------ DATA EXTRACT

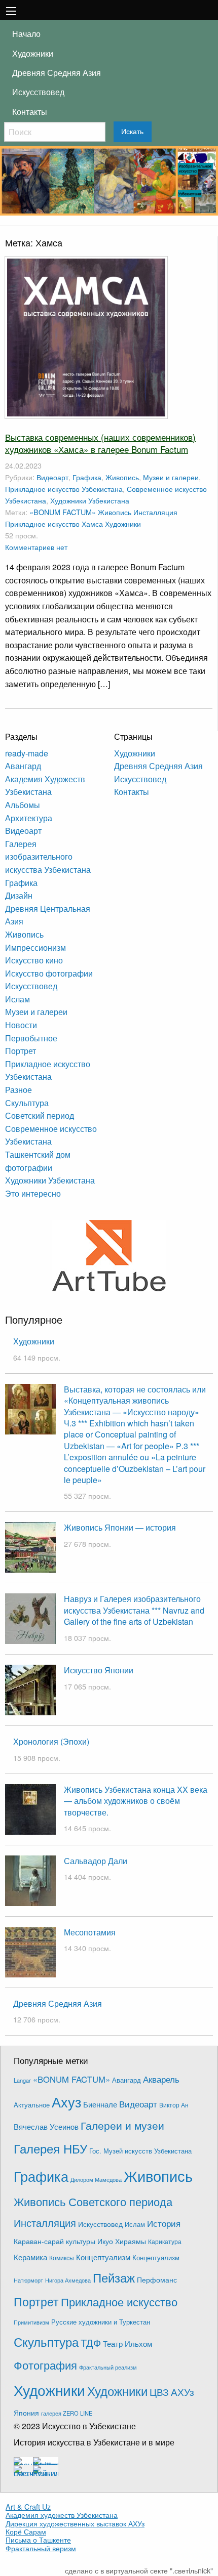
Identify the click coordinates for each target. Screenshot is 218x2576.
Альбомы (22, 805)
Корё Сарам (26, 2531)
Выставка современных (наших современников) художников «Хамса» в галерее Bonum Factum (100, 443)
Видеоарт (52, 477)
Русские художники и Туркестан (100, 2322)
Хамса (92, 523)
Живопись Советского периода (93, 2201)
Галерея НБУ (50, 2148)
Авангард (23, 766)
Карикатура (164, 2241)
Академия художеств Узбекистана (62, 2515)
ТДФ (91, 2342)
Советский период (39, 1115)
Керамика (30, 2257)
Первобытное (31, 1038)
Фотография (45, 2365)
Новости (21, 1025)
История (163, 2223)
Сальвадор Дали (95, 1861)
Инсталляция (155, 511)
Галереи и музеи (122, 2125)
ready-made (26, 753)
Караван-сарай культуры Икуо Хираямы (80, 2241)
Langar (22, 2080)
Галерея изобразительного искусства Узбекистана (48, 856)
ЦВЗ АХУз (172, 2391)
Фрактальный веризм (41, 2548)
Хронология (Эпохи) (51, 1741)
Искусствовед (38, 92)
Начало (26, 33)
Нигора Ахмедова (68, 2280)
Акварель (161, 2079)
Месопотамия (90, 1932)
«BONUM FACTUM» (62, 511)
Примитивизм (31, 2322)
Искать (132, 132)
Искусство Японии (98, 1670)
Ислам (17, 999)
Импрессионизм (35, 947)
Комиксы (61, 2257)
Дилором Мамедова (96, 2179)
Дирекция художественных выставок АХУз (75, 2523)
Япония (26, 2413)
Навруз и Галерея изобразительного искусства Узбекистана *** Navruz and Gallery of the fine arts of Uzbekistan (134, 1610)
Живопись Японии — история (120, 1527)
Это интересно (33, 1193)
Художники (32, 53)
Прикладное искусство (42, 523)
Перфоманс (157, 2279)
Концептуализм (103, 2256)
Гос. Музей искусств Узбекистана (140, 2151)
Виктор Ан (174, 2105)
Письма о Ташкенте (38, 2540)
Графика (86, 477)
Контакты (29, 111)
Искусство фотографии (49, 973)
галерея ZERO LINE (66, 2413)
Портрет (20, 1051)
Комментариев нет (36, 546)
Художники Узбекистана (89, 500)
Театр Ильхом (127, 2343)
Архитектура (28, 818)
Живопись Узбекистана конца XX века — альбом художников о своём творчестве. (135, 1801)
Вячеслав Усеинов (46, 2126)
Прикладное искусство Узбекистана (64, 488)
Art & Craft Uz (28, 2507)
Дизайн (18, 895)
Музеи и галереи (171, 477)
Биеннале (100, 2104)
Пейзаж (114, 2277)
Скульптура (27, 1103)
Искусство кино (34, 960)
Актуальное (32, 2104)
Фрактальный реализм (108, 2367)
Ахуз (66, 2102)
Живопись (122, 477)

------------

WORK TASK =
Repeat only the lines between the start of the data and the line with "Начало (26, 33)", including those two lines, and skip the pictures.

RESULT OF THIS TASK =
Identify the click coordinates for each target. Screenshot is 218x2576.
Альбомы (22, 805)
Корё Сарам (26, 2531)
Выставка современных (наших современников) художников «Хамса» в галерее Bonum Factum (100, 443)
Видеоарт (52, 477)
Русские художники и Туркестан (100, 2322)
Хамса (92, 523)
Живопись Советского периода (93, 2201)
Галерея НБУ (50, 2148)
Авангард (23, 766)
Карикатура (164, 2241)
Академия художеств Узбекистана (62, 2515)
ТДФ (91, 2342)
Советский период (39, 1115)
Керамика (30, 2257)
Первобытное (31, 1038)
Фотография (45, 2365)
Новости (21, 1025)
История (163, 2223)
Сальвадор Дали (95, 1861)
Инсталляция (155, 511)
Галереи и музеи (122, 2125)
ready-made (26, 753)
Караван-сарай культуры Икуо Хираямы (80, 2241)
Langar (22, 2080)
Галерея изобразительного искусства Узбекистана (48, 856)
ЦВЗ АХУз (172, 2391)
Фрактальный веризм (41, 2548)
Хронология (Эпохи) (51, 1741)
Искусствовед (38, 92)
Начало (26, 33)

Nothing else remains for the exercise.